- _EXTRAIT_:
== == ==
C'est bien connu: toute crise est source d'opportunité. Thierry Huart-Eeckhoudt (à droite sur notre photo), entrepreneur très actif au sein de l'écosystème belge des start-up, en apporte une nouvelle preuve, ce jeudi. Alors qu'il planche depuis quelques mois sur la création de Startup Vie, un nouveau média 100% vidéo et audio dédié aux start-up belges, il a décidé de sortir du bois dès aujourd'hui (les contenus médias seront, eux, lancés en septembre). Dans le contexte de pandémie du Covid-19, Startup Vie veut mettre à l’honneur les start-up belges qui proposent des solutions concrètes et gratuites pour aider les citoyens. " Plus de 30 start-up belges ont déjà témoigné leur soutien civique par la mise en place d’actions concrètes. Nous avons décidé d’en informer le grand public sur notre site. Nous espérons que ce nombre dépassera la centaine en fin de semaine", nous indique Thierry Huart-Eeckhoudt.

La Libre Eco ayant pris l'initiative, dès mercredi, de faire aussi connaître toutes les start-up ayant pris des initiatives pour venir en aide à la population belge, nous avons décidé de nous associer au projet Covid-19 de Startup Vie (voir ci-dessous). On se souviendra que La Libre Eco avait déjà apporté son soutien à Startup Vie , en juin 2019, lorsqu'une première mouture du projet avait été lancée.
== == ==
- _DONNÉES_:
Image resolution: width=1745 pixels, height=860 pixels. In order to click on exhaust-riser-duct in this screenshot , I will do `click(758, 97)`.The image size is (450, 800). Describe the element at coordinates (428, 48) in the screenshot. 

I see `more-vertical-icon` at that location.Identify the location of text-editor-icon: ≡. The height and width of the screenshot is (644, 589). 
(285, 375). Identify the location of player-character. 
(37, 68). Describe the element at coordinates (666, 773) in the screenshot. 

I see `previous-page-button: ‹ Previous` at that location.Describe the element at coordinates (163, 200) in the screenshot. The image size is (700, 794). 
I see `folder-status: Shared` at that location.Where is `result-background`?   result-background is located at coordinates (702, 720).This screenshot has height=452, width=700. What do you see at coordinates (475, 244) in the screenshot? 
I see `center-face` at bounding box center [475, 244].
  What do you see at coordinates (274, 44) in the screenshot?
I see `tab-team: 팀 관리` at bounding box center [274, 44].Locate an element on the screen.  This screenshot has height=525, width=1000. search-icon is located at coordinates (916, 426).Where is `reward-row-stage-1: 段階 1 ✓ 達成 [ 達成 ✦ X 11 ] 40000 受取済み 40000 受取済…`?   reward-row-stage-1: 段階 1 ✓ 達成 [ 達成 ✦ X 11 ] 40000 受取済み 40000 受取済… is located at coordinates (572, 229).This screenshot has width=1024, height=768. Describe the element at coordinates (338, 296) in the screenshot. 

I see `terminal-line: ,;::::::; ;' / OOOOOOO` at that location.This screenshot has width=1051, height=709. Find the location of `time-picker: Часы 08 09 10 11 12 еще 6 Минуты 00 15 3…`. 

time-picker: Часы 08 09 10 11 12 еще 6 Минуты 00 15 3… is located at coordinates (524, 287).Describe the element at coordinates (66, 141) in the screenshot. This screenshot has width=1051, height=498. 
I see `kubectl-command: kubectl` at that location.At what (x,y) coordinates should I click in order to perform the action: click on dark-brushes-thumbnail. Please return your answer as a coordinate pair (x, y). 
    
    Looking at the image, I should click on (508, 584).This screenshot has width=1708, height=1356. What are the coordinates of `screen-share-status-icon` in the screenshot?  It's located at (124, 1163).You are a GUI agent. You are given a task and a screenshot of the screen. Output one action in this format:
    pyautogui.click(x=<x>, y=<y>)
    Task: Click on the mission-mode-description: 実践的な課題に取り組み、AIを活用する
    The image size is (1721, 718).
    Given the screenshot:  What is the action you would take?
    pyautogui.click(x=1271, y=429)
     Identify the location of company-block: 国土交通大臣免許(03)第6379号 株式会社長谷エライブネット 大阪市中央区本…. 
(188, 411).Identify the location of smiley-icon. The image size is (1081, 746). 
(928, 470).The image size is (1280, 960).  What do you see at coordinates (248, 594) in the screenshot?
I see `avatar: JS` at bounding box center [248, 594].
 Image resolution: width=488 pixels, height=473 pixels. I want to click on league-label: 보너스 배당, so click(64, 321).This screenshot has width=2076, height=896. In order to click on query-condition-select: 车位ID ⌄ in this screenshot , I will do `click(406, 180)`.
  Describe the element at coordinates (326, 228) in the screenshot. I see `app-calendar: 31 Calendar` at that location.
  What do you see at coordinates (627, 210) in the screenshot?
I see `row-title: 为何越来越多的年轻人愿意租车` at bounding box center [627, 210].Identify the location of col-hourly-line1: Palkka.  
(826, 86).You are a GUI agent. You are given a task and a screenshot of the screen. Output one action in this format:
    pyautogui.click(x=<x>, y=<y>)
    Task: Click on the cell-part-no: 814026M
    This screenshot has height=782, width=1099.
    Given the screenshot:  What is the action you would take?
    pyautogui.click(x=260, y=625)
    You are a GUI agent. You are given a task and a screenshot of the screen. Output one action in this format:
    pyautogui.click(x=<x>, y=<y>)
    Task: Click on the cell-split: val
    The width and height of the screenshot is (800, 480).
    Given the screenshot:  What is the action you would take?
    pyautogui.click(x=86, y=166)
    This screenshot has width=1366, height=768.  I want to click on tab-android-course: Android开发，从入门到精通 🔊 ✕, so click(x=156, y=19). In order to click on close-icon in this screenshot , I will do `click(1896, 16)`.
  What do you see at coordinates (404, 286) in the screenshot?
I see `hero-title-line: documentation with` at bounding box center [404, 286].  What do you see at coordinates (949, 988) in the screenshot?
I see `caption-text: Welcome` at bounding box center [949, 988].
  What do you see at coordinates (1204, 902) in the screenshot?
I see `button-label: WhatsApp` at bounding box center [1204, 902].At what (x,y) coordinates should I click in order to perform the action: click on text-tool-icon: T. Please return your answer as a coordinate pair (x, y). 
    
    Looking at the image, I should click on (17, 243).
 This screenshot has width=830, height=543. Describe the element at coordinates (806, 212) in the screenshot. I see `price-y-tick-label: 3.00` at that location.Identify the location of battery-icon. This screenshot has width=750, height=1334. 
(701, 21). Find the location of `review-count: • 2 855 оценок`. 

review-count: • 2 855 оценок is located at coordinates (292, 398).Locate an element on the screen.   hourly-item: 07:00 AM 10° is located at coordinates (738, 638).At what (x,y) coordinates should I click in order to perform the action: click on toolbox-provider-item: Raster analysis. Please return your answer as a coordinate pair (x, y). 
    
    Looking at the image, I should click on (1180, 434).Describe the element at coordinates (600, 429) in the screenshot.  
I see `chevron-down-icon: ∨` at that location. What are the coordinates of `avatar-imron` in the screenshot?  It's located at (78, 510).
== == ==
- _EXERCICES_:
1. D'après l'extrait sur Startup Vie, à quel moment les contenus médias de Startup Vie seront-ils lancés ?
2. Recopiez fidèlement le passage de l'extrait sur Startup Vie qui va de « La Libre Eco ayant » jusqu'à « avait été lancée. ».
Ces enregistrements ont une origine différente de celle de l'extrait.

- _CORRIGÉ_:
1. Ils seront lancés en septembre.

2.
La Libre Eco ayant pris l'initiative, dès mercredi, de faire aussi connaître toutes les start-up ayant pris des initiatives pour venir en aide à la population belge, nous avons décidé de nous associer au projet Covid-19 de Startup Vie (voir ci-dessous). On se souviendra que La Libre Eco avait déjà apporté son soutien à Startup Vie , en juin 2019, lorsqu'une première mouture du projet avait été lancée.